Why a radical feminist may have difficulties with an orgasm
Please understand the following is far from a chauvinistic attempt to denigrate the women’s movement – it merely serves as an example to illuminate the psychosexual mechanisms which have developed over millions of years.
The reason why a „radical feminist” can help us so well to understand the process at hand is, that we can boldly assume just a dash of misandry in her, resulting in a conducive atmosphere which creates orgasm difficulties.
Of course it is unwise to pass any general judgements here and we wish to make it clear that many feminists will have no problems whatsoever with orgasm, but in this case, their general attitude towards men will likely differ from our radical feminist below.
Our little example is of course purely fictional, and all similarities with real people would therefore be a coincidence.
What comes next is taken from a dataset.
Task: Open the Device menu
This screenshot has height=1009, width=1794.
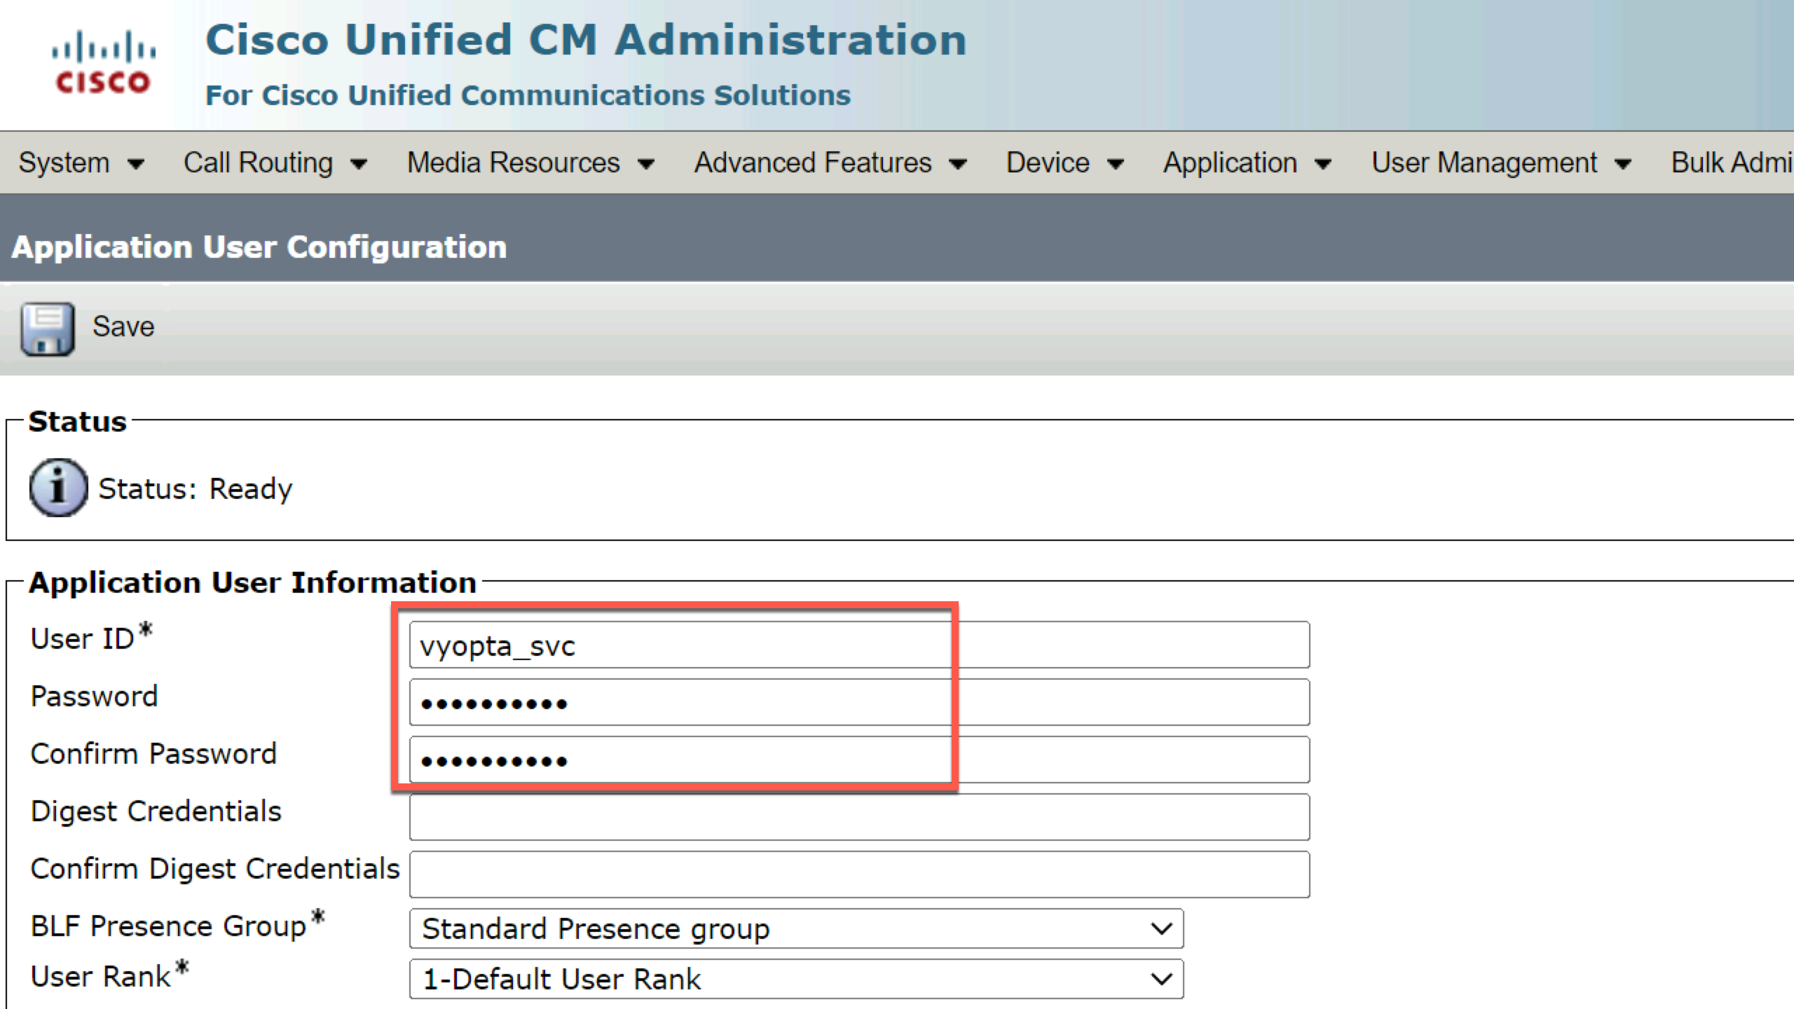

Let’s call our demonstration object Sue. Sue is a so-called „radical feminist”, a unionist and is employed as an equal opportunity commissioner. Her field of expertise is monitoring equal treatment issues between men and women. Due to her ideology let’s give her a bit of war-paint as a „man-eater”, who is feeling a latent hostility towards men and most certainly distrust. She spends her days hunting them down with a magnifying glass, discovering macho pigs everywhere trying to victimize poor women.
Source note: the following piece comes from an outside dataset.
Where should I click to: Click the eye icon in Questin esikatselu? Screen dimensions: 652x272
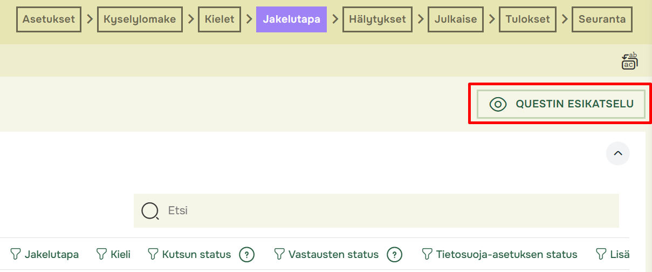tap(498, 104)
It’s not hard to imagine that this attitude will create a repercussion in her private life. Any man who encounters her will be suspect, wishing to suppress and dominate her if he gets a chance. Any man who falls in love with this battle-some feminine warrior may feel like he’s trying to tiptoe across a minefield, cautiously weighing each word on a golden scale to avoid suspicion.
If he is this submissive, however, he will inevitably end up in an inferior position to her and will hand over all dominance in the relationship to her, – without which she would not even be able to begin to envision any type of relationship anyhow.
Wing-clipped men can’t make butterflies flutter
Sue is greatly pleased by the fact that no man can dominate her, but on the flipside, the very same fact is a source of defeat in her sex life.
Since our personalities always consist of several sub-personalities, it can happen that two sub-personalities get in each others way and one will win at the expense of the other.
Most women, including Sue, can experience sexual arousal only if they admire a man in one way or another. This is a deeply rooted trait in woman’s nature, making sure that he provides the good genes she demands for her offspring. It’s pretty much irrelevant what it is that she admires, but her sub-consciousness will associate admiration with good genes. But since Sue is focused on fault seeking, she keeps nipping all admiration for men in the bud, and gets them under her thumb.
Sue will then relish the victory she feels her gender deserved, – but it turns out to be a Pyrrhic victory, since all her relationships follow a pattern of frustrating sexual indifference, accompanied by an inability to achieve an orgasm. And how could a quiet and submissive man possibly impress the sex center in her brain if it needs enthusiasm to wake up!
Disappointed, Sue will eventually end up venting her anger, reviling her lover with harsh words. This maneuver could be interpreted as a subconscious attempt to put the blame for her Waterloo on him, in an attempt to protect herself from a realization about herself too painful to allow.
Sue’s relationships remain short-lived, because it’s either the man who throws in the towel, or it’s Sue, feeling he’s just another loser in bed.
But when she seeks romance and comfort in secret erotic fantasies, Sue will find herself dreaming of a man who is tall and strong, dominant and a bit rough, and then, using her vibrator, she finds the orgiastic release she is unable to find with a real man.